** Opening DATA EXCERPTS block **

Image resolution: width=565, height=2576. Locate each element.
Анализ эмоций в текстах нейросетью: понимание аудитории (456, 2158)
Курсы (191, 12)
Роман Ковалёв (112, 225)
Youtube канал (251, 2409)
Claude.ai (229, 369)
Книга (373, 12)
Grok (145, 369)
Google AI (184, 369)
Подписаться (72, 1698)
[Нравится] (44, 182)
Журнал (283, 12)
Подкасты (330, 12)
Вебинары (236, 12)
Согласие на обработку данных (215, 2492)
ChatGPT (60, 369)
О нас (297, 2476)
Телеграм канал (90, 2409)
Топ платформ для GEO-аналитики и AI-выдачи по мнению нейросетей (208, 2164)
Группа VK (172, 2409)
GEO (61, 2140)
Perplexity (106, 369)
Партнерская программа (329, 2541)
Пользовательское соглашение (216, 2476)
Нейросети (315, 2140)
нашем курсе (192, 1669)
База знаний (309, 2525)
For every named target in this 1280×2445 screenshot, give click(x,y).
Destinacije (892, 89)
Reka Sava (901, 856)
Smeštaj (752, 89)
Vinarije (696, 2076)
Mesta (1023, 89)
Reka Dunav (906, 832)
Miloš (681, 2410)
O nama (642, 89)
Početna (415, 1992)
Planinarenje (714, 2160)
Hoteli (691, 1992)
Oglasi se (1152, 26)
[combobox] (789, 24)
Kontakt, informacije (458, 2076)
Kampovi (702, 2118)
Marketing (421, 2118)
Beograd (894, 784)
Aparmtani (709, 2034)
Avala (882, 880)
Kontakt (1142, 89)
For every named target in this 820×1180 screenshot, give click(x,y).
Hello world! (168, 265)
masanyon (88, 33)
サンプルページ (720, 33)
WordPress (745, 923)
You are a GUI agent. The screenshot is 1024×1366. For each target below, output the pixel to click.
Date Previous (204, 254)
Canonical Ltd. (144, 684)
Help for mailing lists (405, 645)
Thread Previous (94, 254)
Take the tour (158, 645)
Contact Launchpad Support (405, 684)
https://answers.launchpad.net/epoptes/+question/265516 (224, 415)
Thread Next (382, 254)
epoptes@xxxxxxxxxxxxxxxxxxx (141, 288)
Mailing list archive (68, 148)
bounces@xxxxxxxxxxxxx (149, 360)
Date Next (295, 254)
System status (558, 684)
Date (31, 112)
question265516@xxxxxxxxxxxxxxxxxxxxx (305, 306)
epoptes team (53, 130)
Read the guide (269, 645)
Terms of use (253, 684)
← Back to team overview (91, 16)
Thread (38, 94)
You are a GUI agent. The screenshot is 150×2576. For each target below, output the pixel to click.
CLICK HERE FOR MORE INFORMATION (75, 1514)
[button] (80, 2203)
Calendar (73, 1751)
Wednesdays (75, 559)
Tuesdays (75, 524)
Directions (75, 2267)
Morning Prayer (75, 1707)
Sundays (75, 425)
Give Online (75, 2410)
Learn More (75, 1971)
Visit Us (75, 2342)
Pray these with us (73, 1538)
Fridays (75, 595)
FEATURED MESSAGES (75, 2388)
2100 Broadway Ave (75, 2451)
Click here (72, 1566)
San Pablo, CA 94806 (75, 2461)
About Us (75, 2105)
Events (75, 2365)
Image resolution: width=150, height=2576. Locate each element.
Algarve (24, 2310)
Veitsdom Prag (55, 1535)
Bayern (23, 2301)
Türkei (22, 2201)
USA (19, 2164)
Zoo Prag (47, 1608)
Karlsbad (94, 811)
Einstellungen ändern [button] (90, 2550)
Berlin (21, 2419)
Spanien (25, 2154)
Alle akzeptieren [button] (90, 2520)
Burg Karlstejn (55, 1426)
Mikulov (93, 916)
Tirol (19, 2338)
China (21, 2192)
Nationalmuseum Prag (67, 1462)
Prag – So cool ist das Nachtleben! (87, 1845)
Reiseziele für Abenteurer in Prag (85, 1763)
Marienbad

** Closing DATA EXCERPTS block **

▸ EXERCISE PROMPT
Please give the number of lines above that contain the string "this", and nothing more.

▸ WRITTEN REPLY
2